Note: This article was published in the September 25, 2006 issue of the Chronicle Herald on the Op/Ed page.

As the mud on the North Common slowly dries under the warm fall sun, you can hear the whirling sound of government, industry and media spinning rapidly and heartily. They spin to ensure that the only message heard after the Rolling Stones concert is overwhelmingly, ridiculously positive.

On the face of it, the concert was a success. Lots of people had a good time. There was an endearing, festival like atmosphere in the streets around the site. People enjoyed themselves. No one died.

It was a great concert, well produced, in the heart of the city. It took place at the very same time as a sold out show at the Cohn, a sold out NHL exhibition game at the Metro Centre, the closing Gala of the Atlantic Film Festival. Halifax has proven that it can handle 65,000 people converging on downtown, and that is a real achievement.

While all these things are true, it does not mention the truly astonishing number of lies and miss direction by government, their agencies, the promoters and local industry in order to get the concert underway in the first place.

A lie by omission is still a lie. On Monday, September 18, the Provincial government was outed by allnovascotia.com as having made a secret contribution of $140,000 to the support the Stones show. On Tuesday, September 19, Premier Rodney MacDonald announced/acknowledged the 'investment' at a press conference. While the money was sent via an indirect route through Event Halifax, the province basically gave $140,000 to a private business, something it will not do for local private businesses. Where was the question: "Mr Premier, was this a hidden investment made some time ago, or a last minute bail out for a failing concert"

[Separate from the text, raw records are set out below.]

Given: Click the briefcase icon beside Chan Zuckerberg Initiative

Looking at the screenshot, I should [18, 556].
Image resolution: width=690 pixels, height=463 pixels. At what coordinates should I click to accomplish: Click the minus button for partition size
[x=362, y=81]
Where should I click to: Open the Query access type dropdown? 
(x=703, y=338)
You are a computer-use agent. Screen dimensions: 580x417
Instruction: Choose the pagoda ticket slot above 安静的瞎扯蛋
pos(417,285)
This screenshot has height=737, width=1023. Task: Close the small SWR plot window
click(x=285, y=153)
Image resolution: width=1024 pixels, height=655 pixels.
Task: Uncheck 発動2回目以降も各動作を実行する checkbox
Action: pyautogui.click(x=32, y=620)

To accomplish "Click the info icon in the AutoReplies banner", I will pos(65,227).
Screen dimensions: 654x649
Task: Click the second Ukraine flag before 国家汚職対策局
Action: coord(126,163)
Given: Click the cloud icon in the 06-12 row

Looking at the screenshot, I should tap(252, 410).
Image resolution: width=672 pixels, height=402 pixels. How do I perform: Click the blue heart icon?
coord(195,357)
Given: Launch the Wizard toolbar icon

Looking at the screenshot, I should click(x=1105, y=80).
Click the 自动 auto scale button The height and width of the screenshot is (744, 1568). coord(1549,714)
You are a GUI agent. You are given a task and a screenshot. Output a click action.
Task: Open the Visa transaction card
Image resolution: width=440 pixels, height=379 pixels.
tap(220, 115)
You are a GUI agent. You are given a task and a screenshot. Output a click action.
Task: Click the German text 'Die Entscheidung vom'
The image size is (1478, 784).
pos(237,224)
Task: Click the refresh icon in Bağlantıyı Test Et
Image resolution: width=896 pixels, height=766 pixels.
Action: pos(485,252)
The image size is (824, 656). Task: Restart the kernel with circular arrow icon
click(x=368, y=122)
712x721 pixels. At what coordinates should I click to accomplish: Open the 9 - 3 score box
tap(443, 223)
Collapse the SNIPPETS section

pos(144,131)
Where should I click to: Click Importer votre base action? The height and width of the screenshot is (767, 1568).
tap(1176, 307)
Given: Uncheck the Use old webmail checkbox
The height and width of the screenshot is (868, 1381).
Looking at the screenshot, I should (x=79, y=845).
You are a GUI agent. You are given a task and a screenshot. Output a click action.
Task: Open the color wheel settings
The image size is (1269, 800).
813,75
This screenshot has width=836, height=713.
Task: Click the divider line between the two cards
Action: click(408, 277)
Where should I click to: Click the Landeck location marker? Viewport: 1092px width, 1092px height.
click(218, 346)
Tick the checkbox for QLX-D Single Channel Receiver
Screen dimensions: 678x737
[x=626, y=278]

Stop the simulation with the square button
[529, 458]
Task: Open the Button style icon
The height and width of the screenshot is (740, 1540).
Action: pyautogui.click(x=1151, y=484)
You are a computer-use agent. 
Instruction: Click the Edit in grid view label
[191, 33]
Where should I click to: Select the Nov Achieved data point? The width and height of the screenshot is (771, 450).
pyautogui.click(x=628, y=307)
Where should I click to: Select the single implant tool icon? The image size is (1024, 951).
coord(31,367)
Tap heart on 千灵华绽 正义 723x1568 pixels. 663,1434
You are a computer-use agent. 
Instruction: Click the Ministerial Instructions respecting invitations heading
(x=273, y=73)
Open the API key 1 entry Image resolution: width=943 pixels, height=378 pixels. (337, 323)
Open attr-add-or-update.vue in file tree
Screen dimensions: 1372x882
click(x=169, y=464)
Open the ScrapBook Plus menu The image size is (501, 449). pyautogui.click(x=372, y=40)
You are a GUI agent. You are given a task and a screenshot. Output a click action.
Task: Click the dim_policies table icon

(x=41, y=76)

While the final sales numbers are not yet available, the concert sold no more than 50,000 tickets, probably closer to 47,000. This is a huge number for most bands, but it just is not very impressive for the Rolling Stones. God forbid we are reminded that Halifax was only able to draw slightly more than half the number of people that went to Moncton. If the goal was to prove that Halifax is "just as good" as Moncton, these numbers don't do it. Promoters worldwide will be aware of this huge difference in sales.

Speaking about Moncton, they have a site at Magnetic Hill that is a permenant, large scale facility, with stage and site power, a stage bathrooms, concert pads to put portapotties and other infrastructure. Moncton has a comprehensive strategy around the multi-attraction Magnetic Hill amusement park/concert site/zoo. We have senior bureaucrats who, upset that they were upstage by Moncton, decided to "do a show" with no supporting strategy or policy framework. Ad hoc and seat of your pants, they did it because they could.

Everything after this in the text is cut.